### Extracted records
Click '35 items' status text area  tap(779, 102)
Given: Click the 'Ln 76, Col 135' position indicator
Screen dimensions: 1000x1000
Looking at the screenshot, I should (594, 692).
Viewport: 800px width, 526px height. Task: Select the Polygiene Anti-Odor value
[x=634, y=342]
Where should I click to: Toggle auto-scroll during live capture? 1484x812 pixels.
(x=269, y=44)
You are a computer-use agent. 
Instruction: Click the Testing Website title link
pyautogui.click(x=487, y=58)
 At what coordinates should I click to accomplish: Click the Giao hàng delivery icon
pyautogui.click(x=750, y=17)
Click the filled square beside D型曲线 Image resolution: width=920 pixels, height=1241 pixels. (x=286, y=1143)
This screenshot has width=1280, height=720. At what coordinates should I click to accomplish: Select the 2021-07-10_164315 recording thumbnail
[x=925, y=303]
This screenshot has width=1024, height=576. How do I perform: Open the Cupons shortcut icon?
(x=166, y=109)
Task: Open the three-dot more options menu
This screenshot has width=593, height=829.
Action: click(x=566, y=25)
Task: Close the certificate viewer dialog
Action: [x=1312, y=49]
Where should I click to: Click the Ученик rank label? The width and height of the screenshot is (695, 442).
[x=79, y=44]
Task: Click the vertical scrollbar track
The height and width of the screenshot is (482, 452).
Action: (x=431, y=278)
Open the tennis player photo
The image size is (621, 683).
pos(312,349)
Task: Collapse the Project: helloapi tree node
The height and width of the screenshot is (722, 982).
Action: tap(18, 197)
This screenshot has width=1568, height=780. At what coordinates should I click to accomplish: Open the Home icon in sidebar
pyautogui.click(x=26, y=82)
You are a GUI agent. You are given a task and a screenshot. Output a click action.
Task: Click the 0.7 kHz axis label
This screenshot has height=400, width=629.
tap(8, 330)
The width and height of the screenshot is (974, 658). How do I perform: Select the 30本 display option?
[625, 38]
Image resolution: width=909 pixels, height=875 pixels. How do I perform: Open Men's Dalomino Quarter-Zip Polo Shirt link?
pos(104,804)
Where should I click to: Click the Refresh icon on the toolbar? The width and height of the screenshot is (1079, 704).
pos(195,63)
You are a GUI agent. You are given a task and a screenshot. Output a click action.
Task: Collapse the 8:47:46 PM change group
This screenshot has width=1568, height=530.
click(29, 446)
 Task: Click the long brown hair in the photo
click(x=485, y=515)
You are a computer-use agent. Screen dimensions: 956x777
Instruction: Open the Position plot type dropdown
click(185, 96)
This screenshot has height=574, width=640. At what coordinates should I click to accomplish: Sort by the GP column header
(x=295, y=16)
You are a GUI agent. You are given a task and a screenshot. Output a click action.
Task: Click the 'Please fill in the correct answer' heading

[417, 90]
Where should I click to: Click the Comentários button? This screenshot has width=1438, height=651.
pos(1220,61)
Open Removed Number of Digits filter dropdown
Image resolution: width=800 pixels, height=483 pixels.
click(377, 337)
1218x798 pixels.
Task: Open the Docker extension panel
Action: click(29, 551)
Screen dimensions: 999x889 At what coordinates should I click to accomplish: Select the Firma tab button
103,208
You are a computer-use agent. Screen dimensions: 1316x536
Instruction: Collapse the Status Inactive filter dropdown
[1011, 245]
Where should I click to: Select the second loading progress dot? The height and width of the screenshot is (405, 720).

### Exercise prompt
Retype all of the material above. Do not alter a single word.

### Your solution
Click '35 items' status text area  tap(779, 102)
Given: Click the 'Ln 76, Col 135' position indicator
Screen dimensions: 1000x1000
Looking at the screenshot, I should (594, 692).
Viewport: 800px width, 526px height. Task: Select the Polygiene Anti-Odor value
[x=634, y=342]
Where should I click to: Toggle auto-scroll during live capture? 1484x812 pixels.
(x=269, y=44)
You are a computer-use agent. 
Instruction: Click the Testing Website title link
pyautogui.click(x=487, y=58)
 At what coordinates should I click to accomplish: Click the Giao hàng delivery icon
pyautogui.click(x=750, y=17)
Click the filled square beside D型曲线 Image resolution: width=920 pixels, height=1241 pixels. (x=286, y=1143)
This screenshot has width=1280, height=720. At what coordinates should I click to accomplish: Select the 2021-07-10_164315 recording thumbnail
[x=925, y=303]
This screenshot has width=1024, height=576. How do I perform: Open the Cupons shortcut icon?
(x=166, y=109)
Task: Open the three-dot more options menu
This screenshot has width=593, height=829.
Action: click(x=566, y=25)
Task: Close the certificate viewer dialog
Action: [x=1312, y=49]
Where should I click to: Click the Ученик rank label? The width and height of the screenshot is (695, 442).
[x=79, y=44]
Task: Click the vertical scrollbar track
The height and width of the screenshot is (482, 452).
Action: (x=431, y=278)
Open the tennis player photo
The image size is (621, 683).
pos(312,349)
Task: Collapse the Project: helloapi tree node
The height and width of the screenshot is (722, 982).
Action: tap(18, 197)
This screenshot has width=1568, height=780. At what coordinates should I click to accomplish: Open the Home icon in sidebar
pyautogui.click(x=26, y=82)
You are a GUI agent. You are given a task and a screenshot. Output a click action.
Task: Click the 0.7 kHz axis label
This screenshot has height=400, width=629.
tap(8, 330)
The width and height of the screenshot is (974, 658). How do I perform: Select the 30本 display option?
[625, 38]
Image resolution: width=909 pixels, height=875 pixels. How do I perform: Open Men's Dalomino Quarter-Zip Polo Shirt link?
pos(104,804)
Where should I click to: Click the Refresh icon on the toolbar? The width and height of the screenshot is (1079, 704).
pos(195,63)
You are a GUI agent. You are given a task and a screenshot. Output a click action.
Task: Collapse the 8:47:46 PM change group
This screenshot has width=1568, height=530.
click(29, 446)
 Task: Click the long brown hair in the photo
click(x=485, y=515)
You are a computer-use agent. Screen dimensions: 956x777
Instruction: Open the Position plot type dropdown
click(185, 96)
This screenshot has height=574, width=640. At what coordinates should I click to accomplish: Sort by the GP column header
(x=295, y=16)
You are a GUI agent. You are given a task and a screenshot. Output a click action.
Task: Click the 'Please fill in the correct answer' heading

[417, 90]
Where should I click to: Click the Comentários button? This screenshot has width=1438, height=651.
pos(1220,61)
Open Removed Number of Digits filter dropdown
Image resolution: width=800 pixels, height=483 pixels.
click(377, 337)
1218x798 pixels.
Task: Open the Docker extension panel
Action: click(29, 551)
Screen dimensions: 999x889 At what coordinates should I click to accomplish: Select the Firma tab button
103,208
You are a computer-use agent. Screen dimensions: 1316x536
Instruction: Collapse the Status Inactive filter dropdown
[1011, 245]
Where should I click to: Select the second loading progress dot? The height and width of the screenshot is (405, 720).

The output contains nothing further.